» Source document
====================
Core Skills: Language Paired with Engineering
Just like a DevOps team with different skills is more set up for success than a single full-stack developer, pairing or teaming up engineers — from frontend to backend to machine learning — and subject domain experts will accelerate your organization’s AI growth.
Contrary to the rumor that generative AI is stealing jobs from journalists, linguistic skills are more in demand than ever.
“What I’m seeing is that nontechnical [people] like myself can very often get better outputs from the LLM than technical people,” Harutyunyan said.
He’s found that pairing with his developer colleagues to create queries made for improved prompts and results.
“Engineers are known to be very object-oriented. So they’re like: X does Y, and then from Y goes Z,” he said. “Maybe what you also need to be is a bit more linguistically endowed and to be able to explain in better words — if you have this use case, you’re acting as this person.”
He noted that the University of California, Berkeley’s new College of Computing, Data Science, and Society was recently established, in part, to focus on the inclusion of human-centric skills in AI.
The Global Chip Shortage Demands Efficiency
All the money in the world can’t buy what doesn’t exist. Anyone who has tried recently to buy a car — or a cell phone or video game console — has been hit by the ongoing microchip supply chain crisis. There simply isn’t enough compute to go around. And large language models devour hundreds of terabytes of data, which increases as an LLM model grows.
“In our current paradigm, where computing is the constraint and not software talent, product leaders must redefine how they prioritize various products or features, bringing GPU limitations to the forefront of strategic decision-making,” Prerak Garg, a tech and strategy adviser, recently wrote in HackerNoon.
To help organizations make decisions about LLM training, he offered product leaders a GPU prioritization framework.
The first target audience to upskill for working with LLMs is the classic machine learning engineer, who can already train smaller models and can adapt those skills to the scale of large language models.
Such engineers need significantly more knowledge of how to store data and databases for AI, Harutyunyan said, and an understanding of the unique way to package data in order to train these exponentially larger scale models, more efficiently at a lower cost. This includes tabular, non-tabular and raw data, he said, like images that need to be labeled correctly.
====================
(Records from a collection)

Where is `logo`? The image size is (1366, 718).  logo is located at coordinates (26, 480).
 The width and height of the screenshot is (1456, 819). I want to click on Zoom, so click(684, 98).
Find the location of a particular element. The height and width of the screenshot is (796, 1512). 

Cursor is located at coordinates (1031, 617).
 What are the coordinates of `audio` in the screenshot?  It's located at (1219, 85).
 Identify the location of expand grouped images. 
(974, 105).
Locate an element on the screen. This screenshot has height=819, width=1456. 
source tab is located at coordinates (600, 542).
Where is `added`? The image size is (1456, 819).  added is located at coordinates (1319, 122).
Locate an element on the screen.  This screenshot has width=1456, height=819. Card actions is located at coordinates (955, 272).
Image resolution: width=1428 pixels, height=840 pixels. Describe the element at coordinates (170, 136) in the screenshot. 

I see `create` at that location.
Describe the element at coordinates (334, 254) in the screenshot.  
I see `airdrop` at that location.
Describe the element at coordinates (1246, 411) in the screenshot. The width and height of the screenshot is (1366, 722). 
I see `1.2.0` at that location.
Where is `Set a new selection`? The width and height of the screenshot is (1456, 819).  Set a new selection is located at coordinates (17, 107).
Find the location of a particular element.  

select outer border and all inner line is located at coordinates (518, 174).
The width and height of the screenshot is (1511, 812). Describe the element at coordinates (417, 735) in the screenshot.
====================
» Check your understanding
A – Restate word for word the part of the passage on LLM skills from "Core Skills: Language" up to and including "prompts and results.".
B – According to the passage on LLM skills, who is the first target audience to upskill for working with LLMs?

» Outputs in order
A –
Core Skills: Language Paired with Engineering
Just like a DevOps team with different skills is more set up for success than a single full-stack developer, pairing or teaming up engineers — from frontend to backend to machine learning — and subject domain experts will accelerate your organization’s AI growth.
Contrary to the rumor that generative AI is stealing jobs from journalists, linguistic skills are more in demand than ever.
“What I’m seeing is that nontechnical [people] like myself can very often get better outputs from the LLM than technical people,” Harutyunyan said.
He’s found that pairing with his developer colleagues to create queries made for improved prompts and results.

B – The classic machine learning engineer.